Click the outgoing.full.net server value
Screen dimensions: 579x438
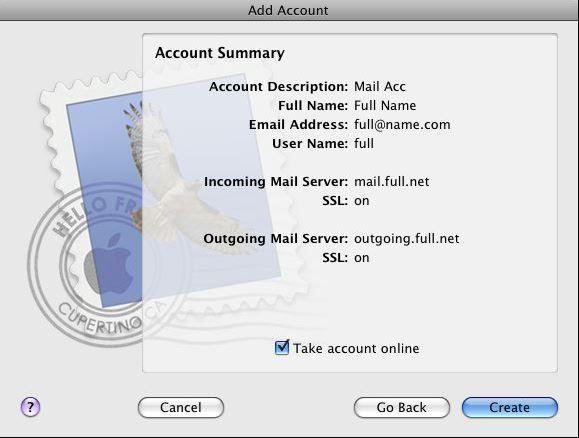tap(407, 239)
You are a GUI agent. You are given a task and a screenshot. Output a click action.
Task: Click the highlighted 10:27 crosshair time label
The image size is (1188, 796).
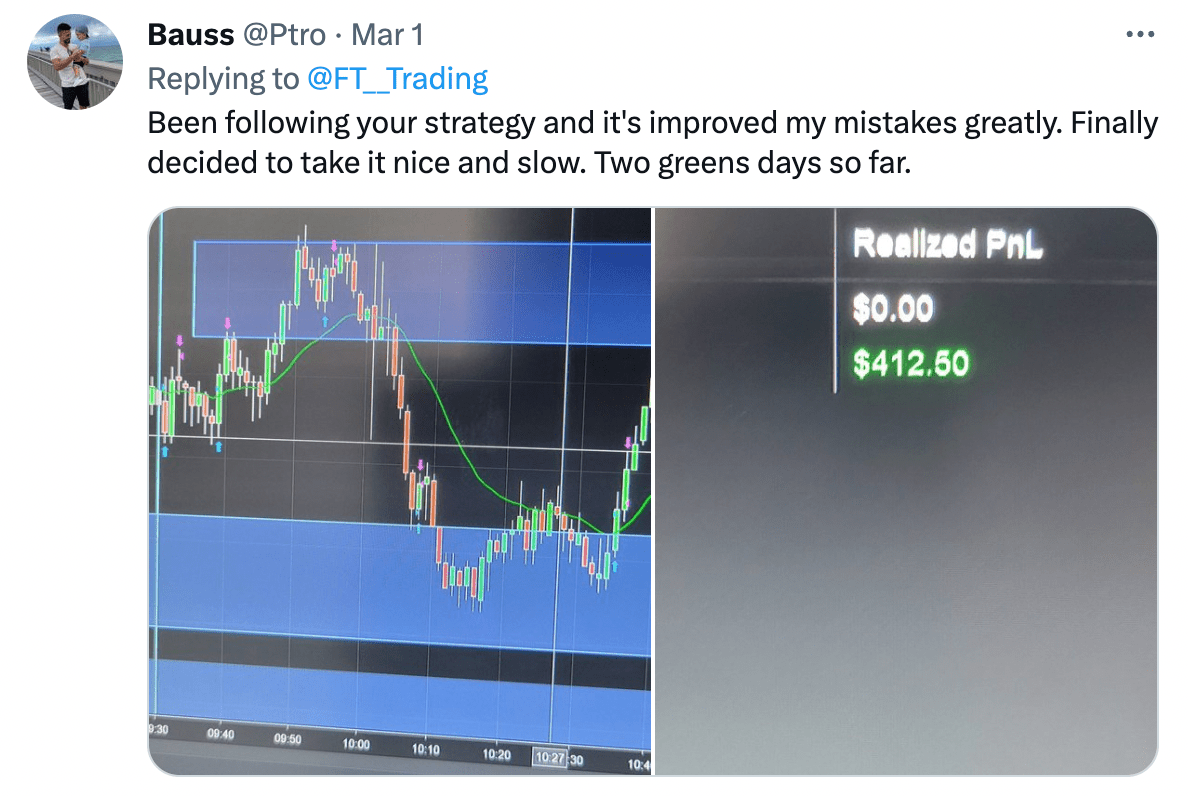coord(550,759)

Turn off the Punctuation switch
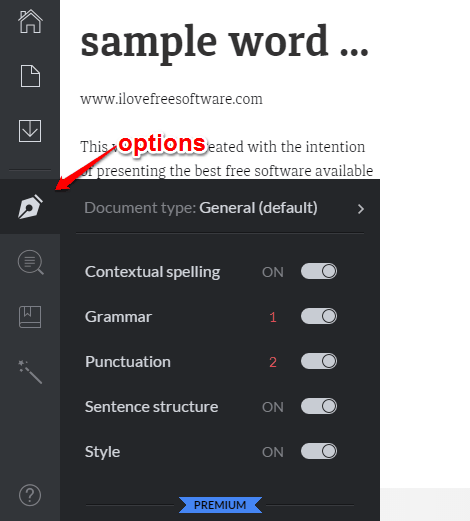[319, 361]
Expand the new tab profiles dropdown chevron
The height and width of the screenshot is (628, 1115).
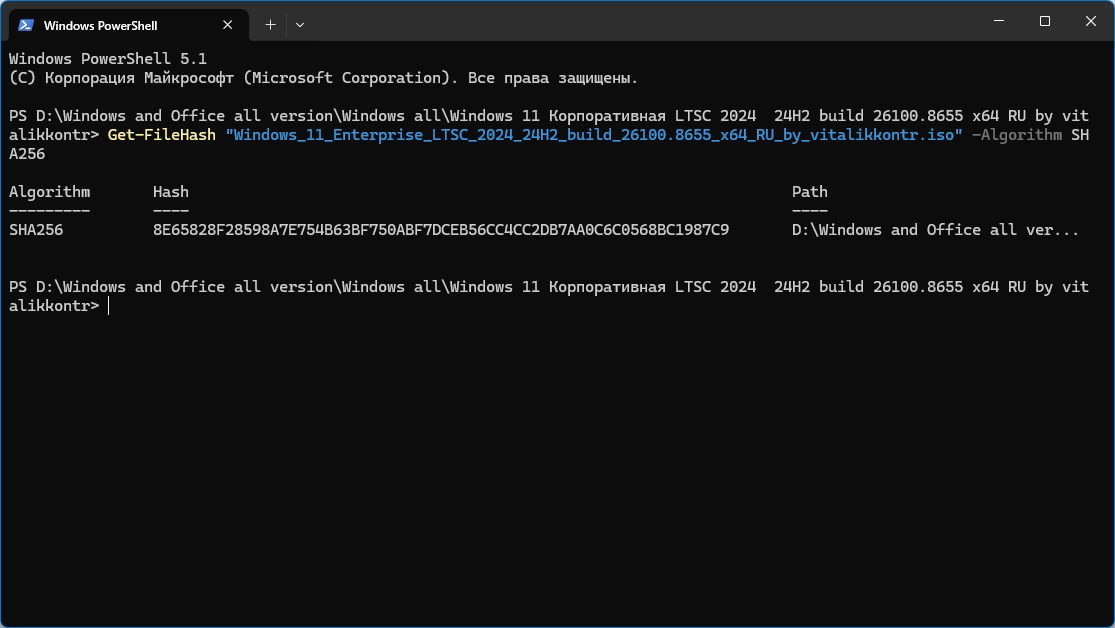[300, 25]
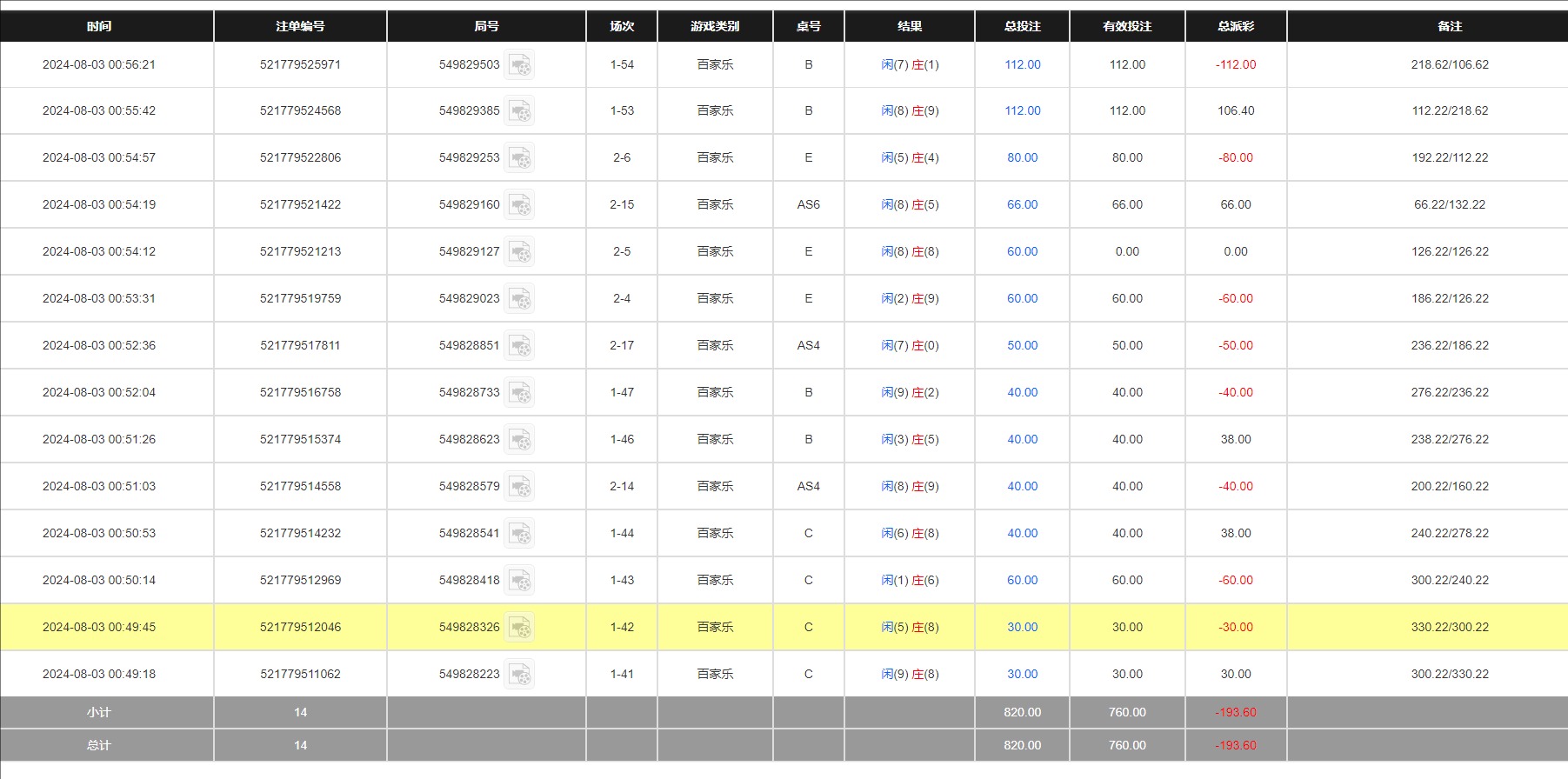The width and height of the screenshot is (1568, 779).
Task: Open the blue 66.00 bet amount link
Action: 1022,205
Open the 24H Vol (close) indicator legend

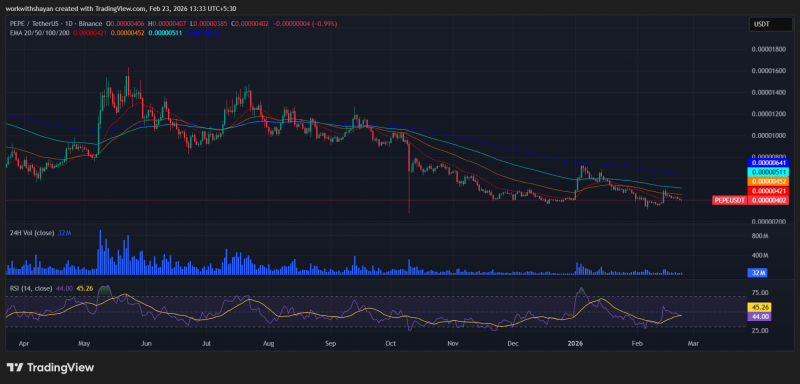tap(32, 233)
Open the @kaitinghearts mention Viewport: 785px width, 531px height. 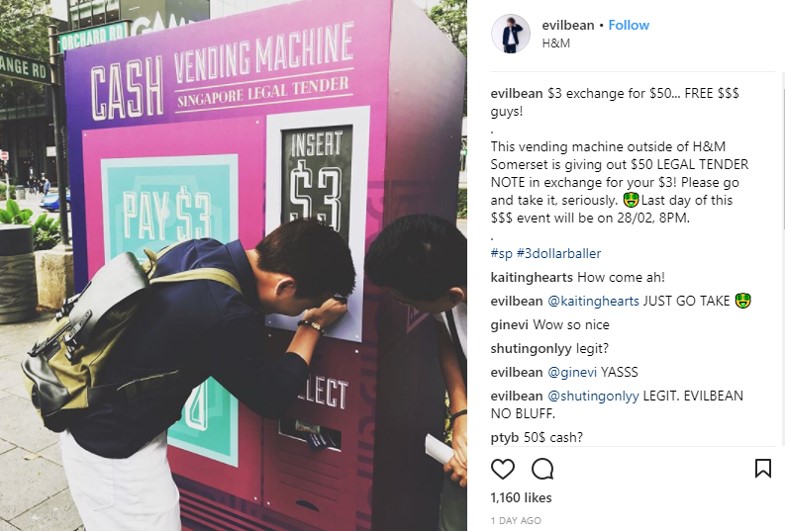point(593,301)
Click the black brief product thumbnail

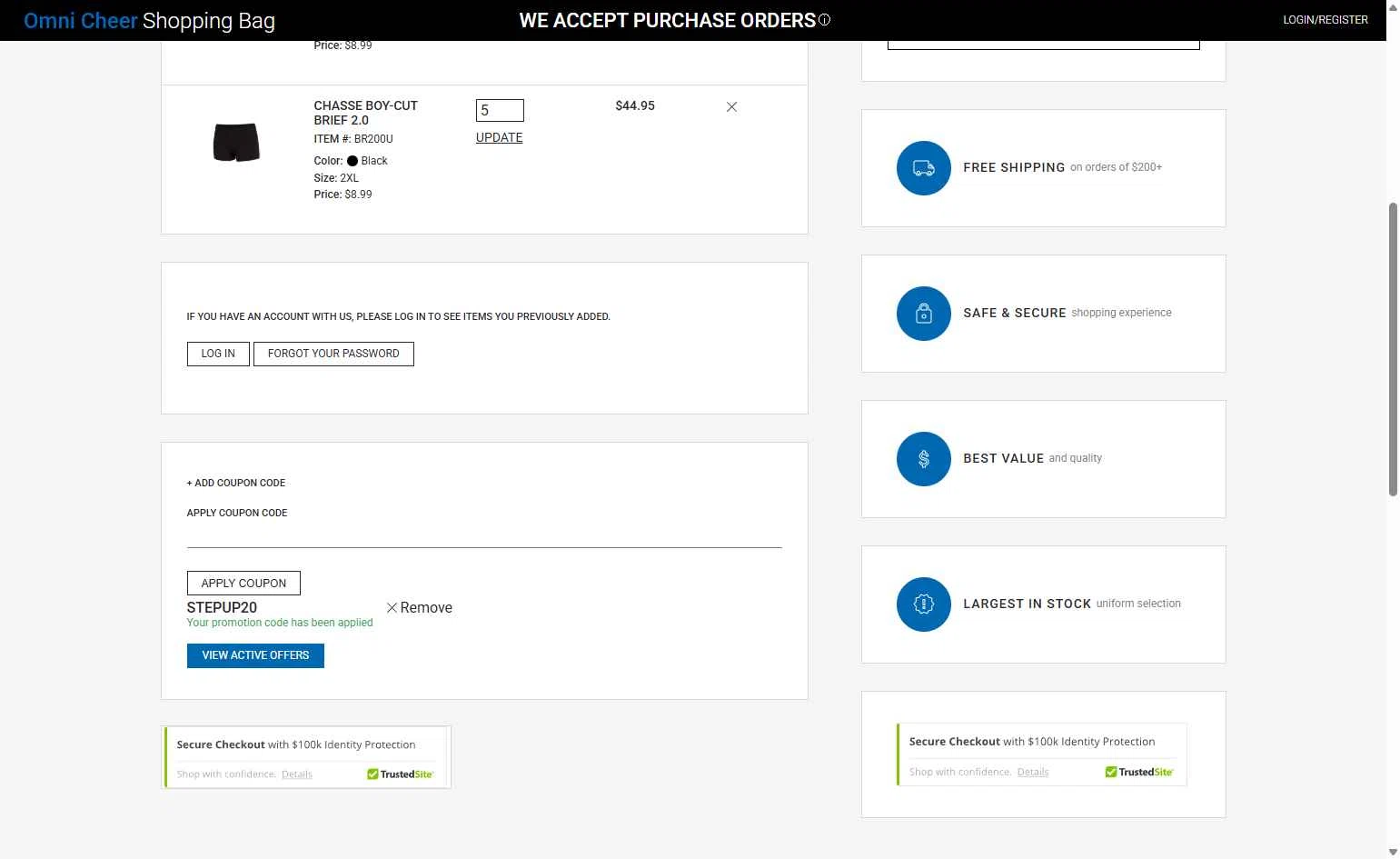(236, 143)
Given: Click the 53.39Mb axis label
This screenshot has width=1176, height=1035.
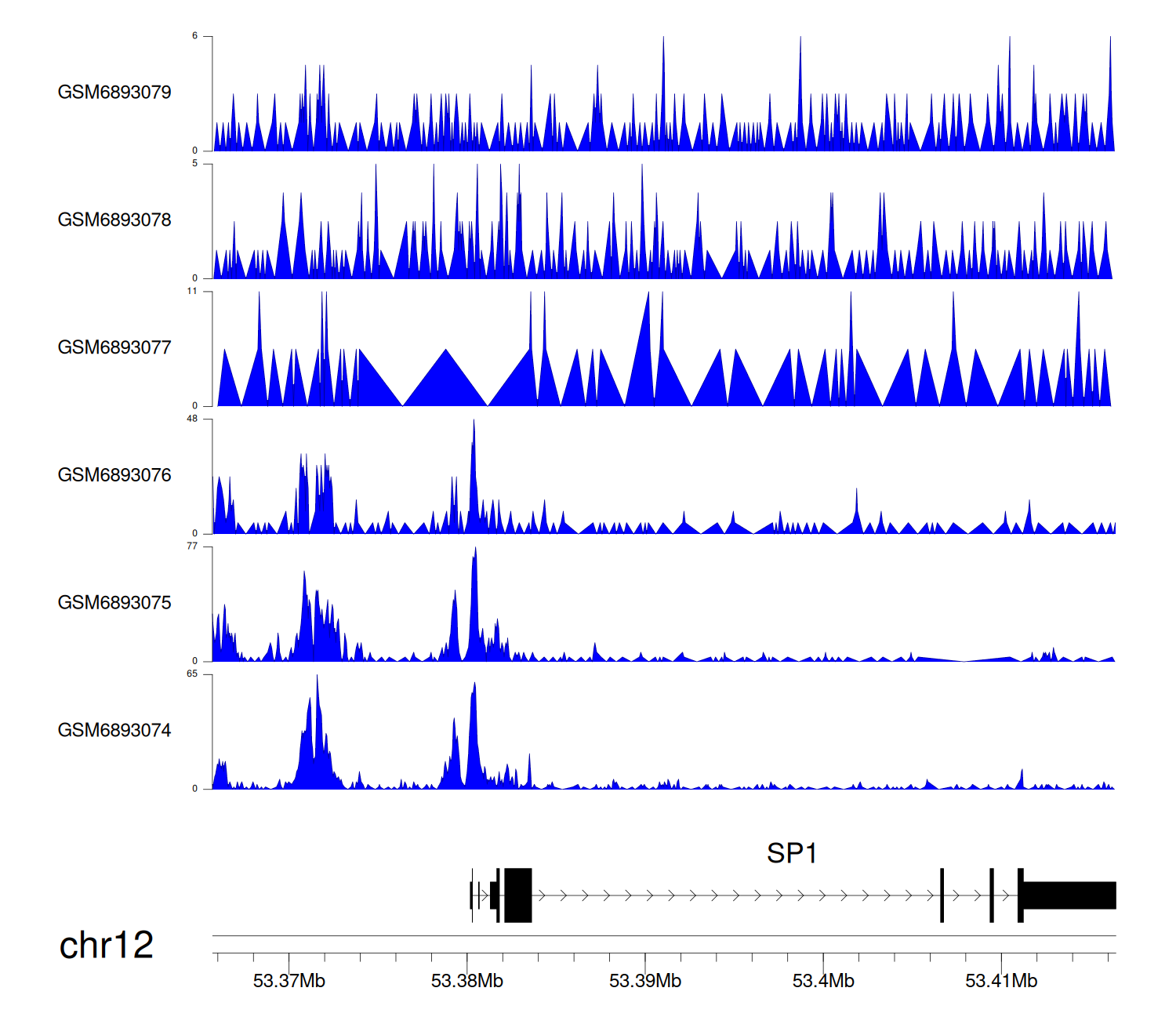Looking at the screenshot, I should [645, 981].
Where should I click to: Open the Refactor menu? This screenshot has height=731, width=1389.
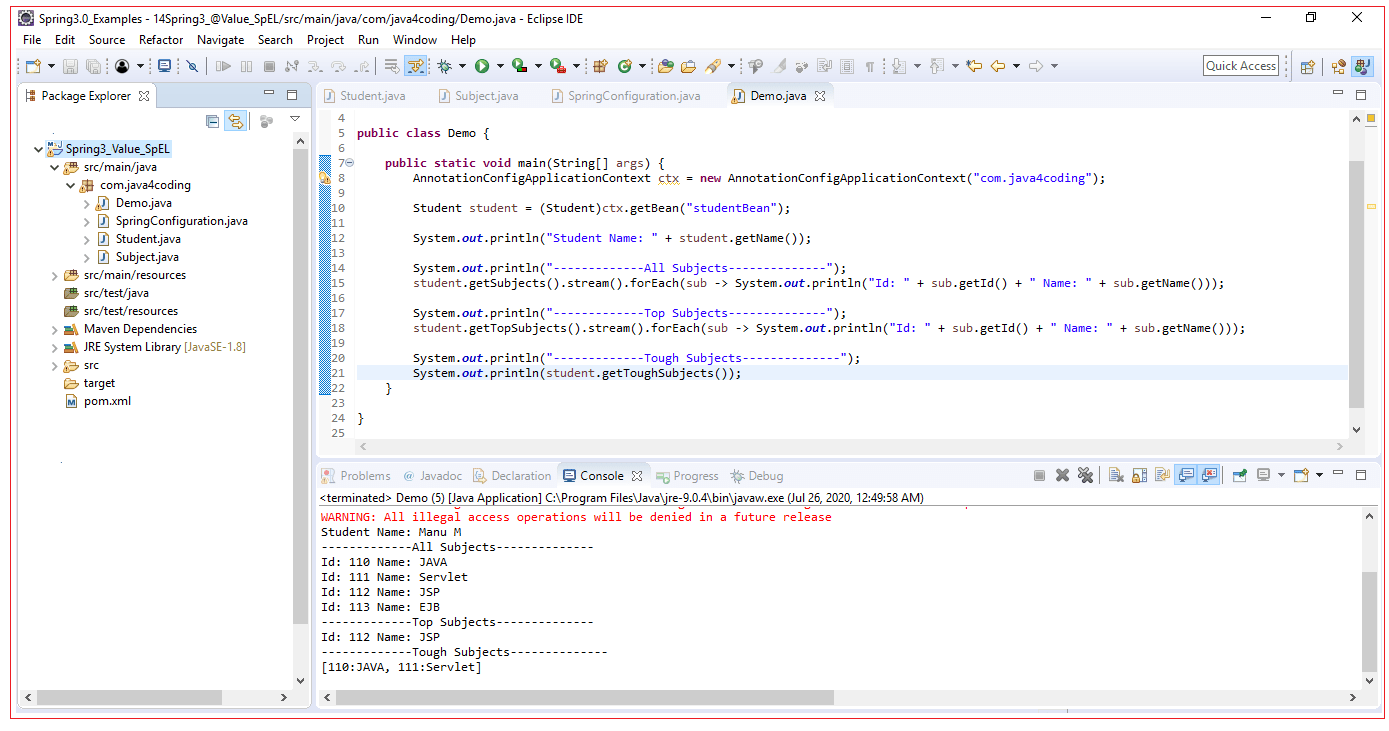(x=161, y=40)
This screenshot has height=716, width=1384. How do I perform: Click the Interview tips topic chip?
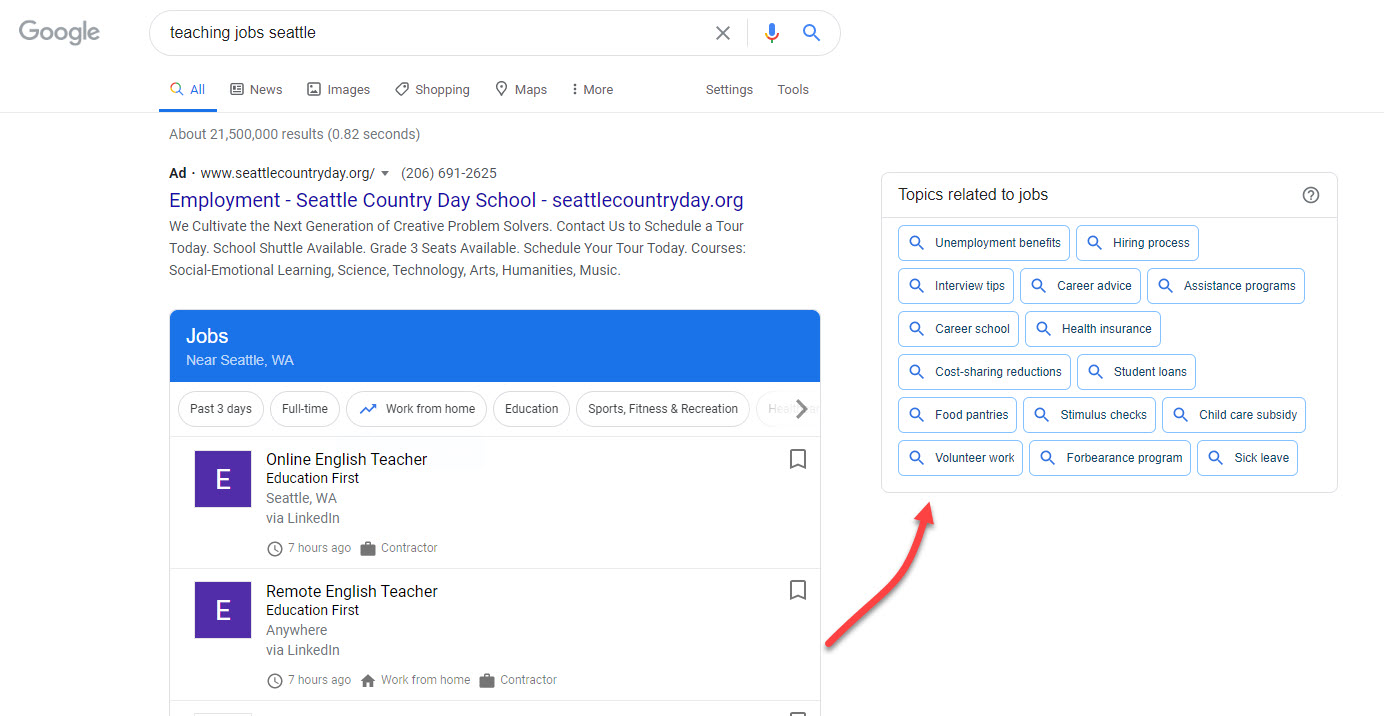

Aim of the exercise —
Scan the material above for the string "label". Return each line where it occurs.

Solved problem —
Task: Click the highlighted 10:27 crosshair time label
Given: Click the 53.39Mb axis label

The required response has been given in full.